Now, I am the perfect customer. I wear Rockports; cool is simply out of reach. The i-Pad doesn't intrude on you the way a phone does, but it travels better than a laptop, and it does all the things I need a computer for: browsing, learning, keeping in touch, seeing what the culinarily homicidal Paula Deen is recommending I make for dinner. And I can set the i-Pad on my counter and follow her satanic instructions with ease.

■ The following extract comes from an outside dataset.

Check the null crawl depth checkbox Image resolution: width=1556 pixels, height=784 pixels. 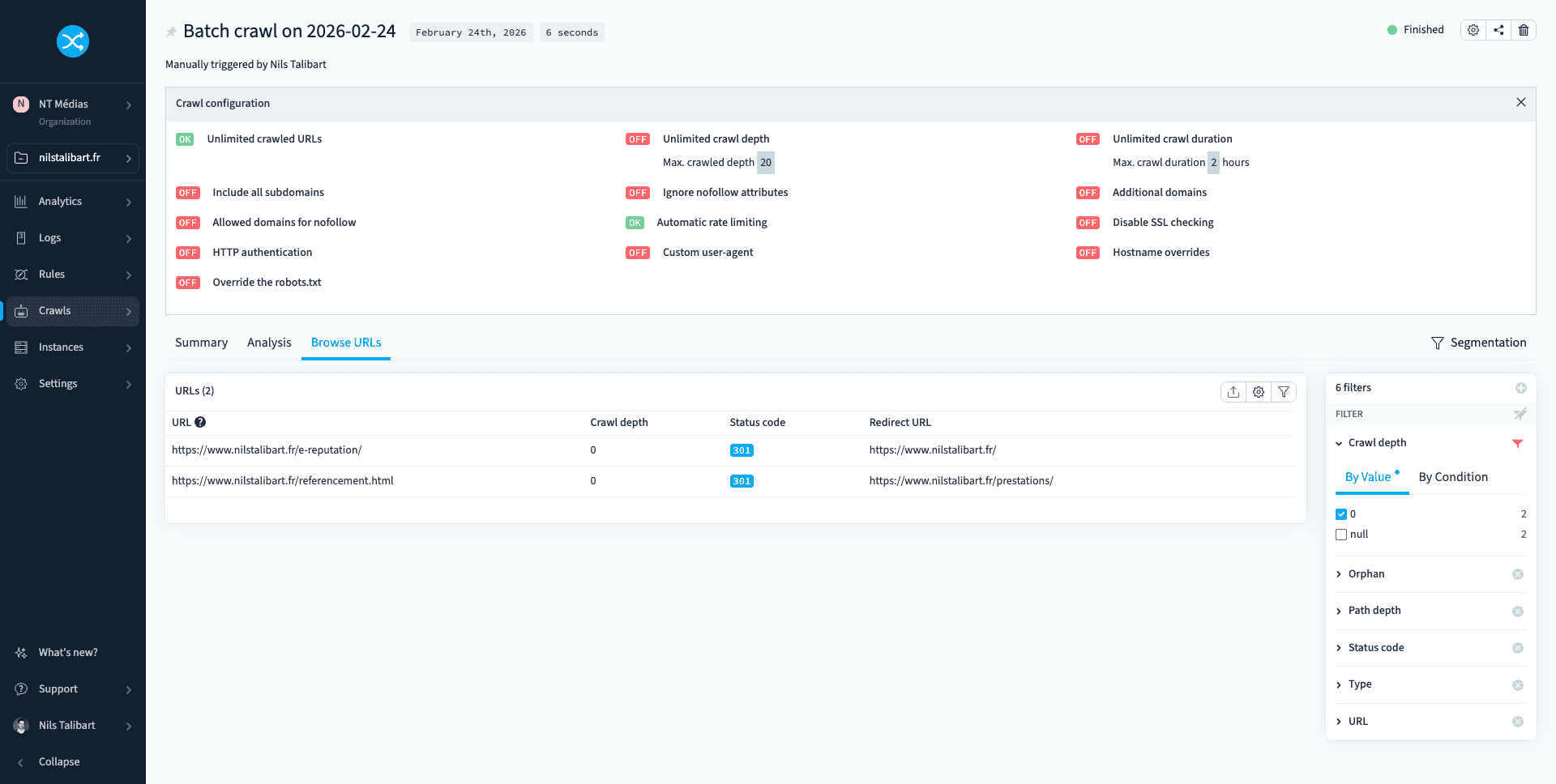tap(1341, 535)
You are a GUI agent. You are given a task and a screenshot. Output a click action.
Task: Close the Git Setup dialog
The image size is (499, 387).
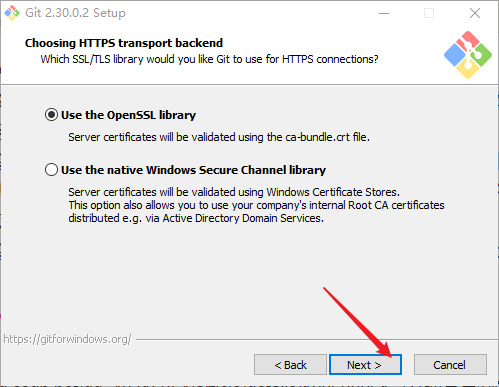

The i-Pad is designed for content consumers. I'm always content when I'm consuming, so I think it would do much to ensure continued contentedness. They don't mean happy-content, though. They are talking about CON-tent, stuff, words, games, music, film, it's all called CON-tent now, and I consume it. With my new i-Pad, I can carry on late at night while Wally's trying to sleep and not listen to him complain about the light from my laptop or the clacking of my keyboard. (The i-Pad has a touchscreen keyboard which is probably a drag, but good for silent content-creation.) You can't really snuggle up with a laptop the way I imagine you can with one of these things, even if you just want to use it to read a book you've downloaded from Steve Jobs' book-downloading monolopological Company Store.


Call me a sucker, but count me in. I know: Aristotle said that happiness only comes from hard work, not amusement or distraction, but a little amusement or distraction never...I'm sorry, what was I talking about?